▶ _Text block_:
◇ ◇ ◇ ◇
# keeping giant slabs flat



## jimmyjames (Oct 31, 2013)

I see all of these gigantic slabs for sale some 6' wide or more, how do they possibly keep them flat? I'm guessing they heavily weight them when in the kiln but just like any other piece of lumber its going to cup, especially these giant slabs since most of them are closer to a flat saw than quartered.


----------



## Mike1950 (Oct 31, 2013)

I think it totally depends on wood type. This is all my experience-nothing else- receiving dried wood. walnut- stays quite flat- hard maple flat -silver maple very flat- elm bows at the pith -persimmon wow- really bends at center the oaks i have stay pretty flat. Most of this wood was not sealed and stayed stable. Up to 25" wide. i have 20+ inches wide oak- walnut and air dry 5/4 very flat.

Reactions: Like 2


----------



## Treecycle Hardwoods (Oct 31, 2013)

I agree with mike to a certain extent. Growth ring uniformity plays a roll as well as internal tensions from growing on a slope. Drying has it's role in the whole picture too. 

Walnut and ash are my best dryers for movement they always seem to stay flat. Some of the other species he listed like oak and hard maple give me fits if I do not stack it really well with lots of weight.


----------



## Mike1950 (Oct 31, 2013)

I have silver- hard and big leaf maple. All quite flat and stable. 24" x 3" silver slab that is flat as can be. All air dried- slow. My white oak- 22" 5/4 very flat- walnut yard trees.........


----------



## SDB777 (Oct 31, 2013)

Had a chunks of Rock Maple{Acer saccharum} measuring 33" x 8' little over 2-1/2" thickness....quarter sawn(yes the timber was big). The piece was straight in growth, but after I got it cut, stickered(with 400 lbs of concrete), and drying(inside) she decided to curl up like a burnt hair!

Seems too many things come into play when drying big chunks!
◇ ◇ ◇ ◇
▶ _Records_:
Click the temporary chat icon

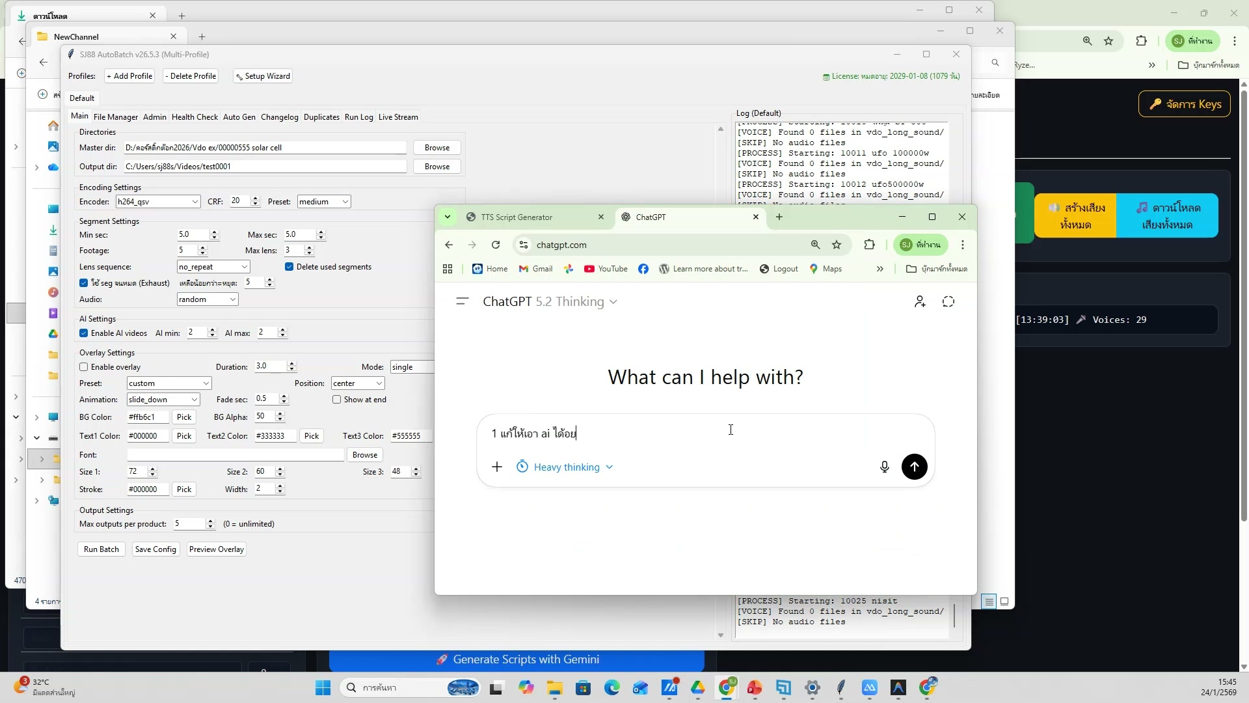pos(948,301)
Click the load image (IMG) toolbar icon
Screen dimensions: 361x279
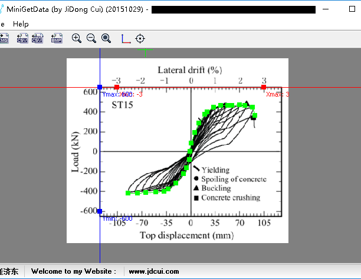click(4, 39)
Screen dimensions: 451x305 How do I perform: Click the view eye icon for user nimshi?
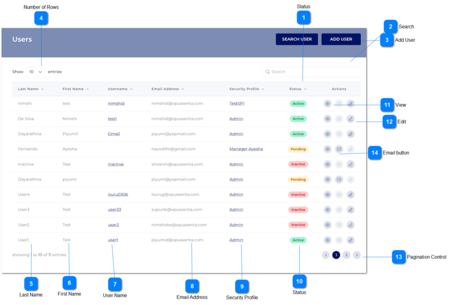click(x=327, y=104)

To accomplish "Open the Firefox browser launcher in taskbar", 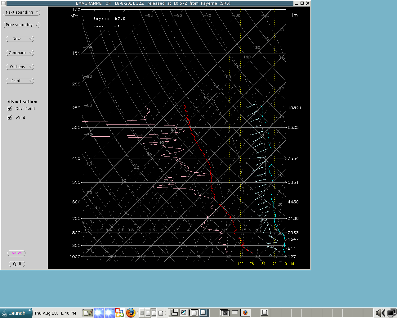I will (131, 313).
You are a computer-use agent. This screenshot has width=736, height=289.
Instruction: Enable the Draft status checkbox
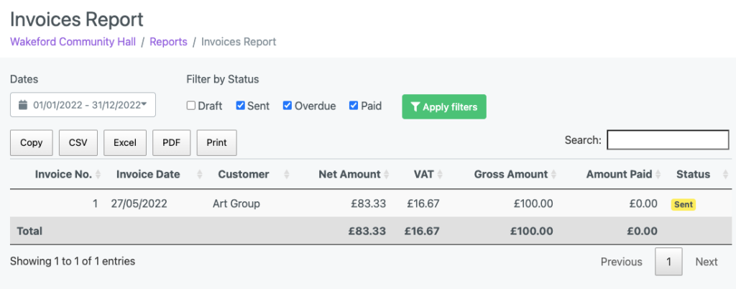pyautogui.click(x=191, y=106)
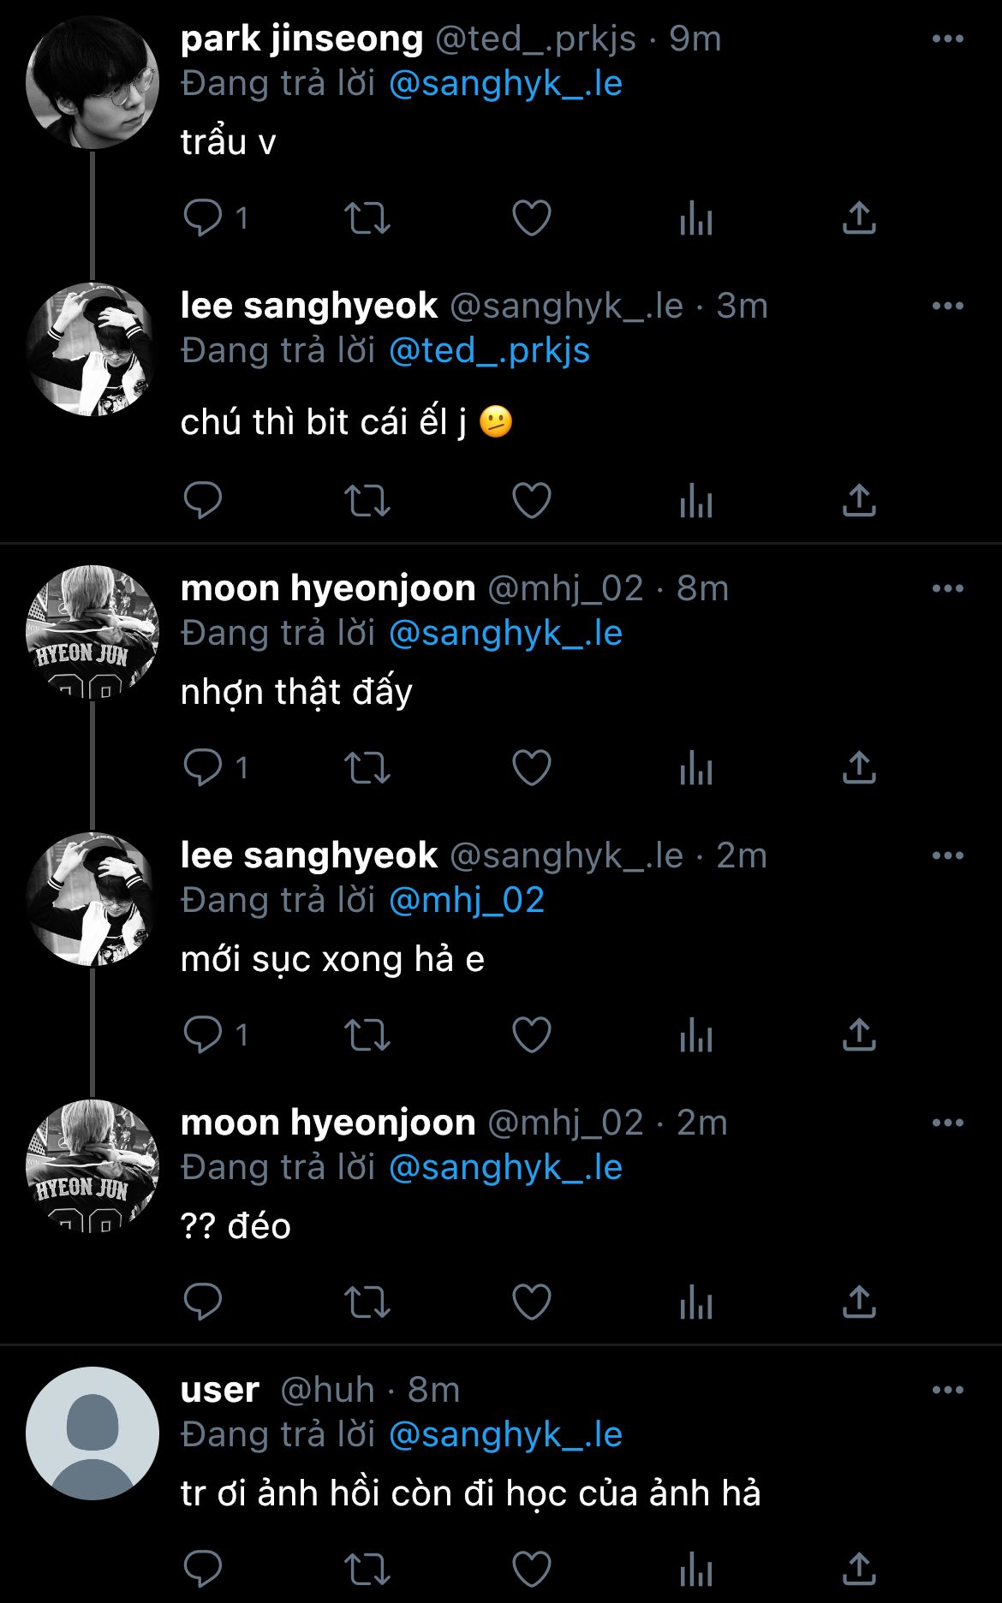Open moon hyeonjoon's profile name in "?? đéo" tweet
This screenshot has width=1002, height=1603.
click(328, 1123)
◇ ◇ ◇ ◇
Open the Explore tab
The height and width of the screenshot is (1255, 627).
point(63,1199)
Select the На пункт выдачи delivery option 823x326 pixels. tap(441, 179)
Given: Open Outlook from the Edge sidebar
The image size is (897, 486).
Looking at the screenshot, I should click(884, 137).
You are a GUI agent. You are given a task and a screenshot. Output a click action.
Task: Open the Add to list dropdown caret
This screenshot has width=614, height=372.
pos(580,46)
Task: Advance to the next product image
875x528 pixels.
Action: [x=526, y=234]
◇ ◇ ◇ ◇
▶ _What this exercise asks_:
1. Repeat the slab-drying thread word for word from "I think it totally" to "Hardwoods (Oct 31, 2013)".
2. Translate this sentence from the slab-drying thread into Spanish: "Most of this wood was not sealed and stayed stable."
The material comes from a different source than the thread.

▶ _Answers_:
1.
I think it totally depends on wood type. This is all my experience-nothing else- receiving dried wood. walnut- stays quite flat- hard maple flat -silver maple very flat- elm bows at the pith -persimmon wow- really bends at center the oaks i have stay pretty flat. Most of this wood was not sealed and stayed stable. Up to 25" wide. i have 20+ inches wide oak- walnut and air dry 5/4 very flat.

Reactions: Like 2


----------



## Treecycle Hardwoods (Oct 31, 2013)

2. La mayor parte de esta madera no estaba sellada y se mantuvo estable.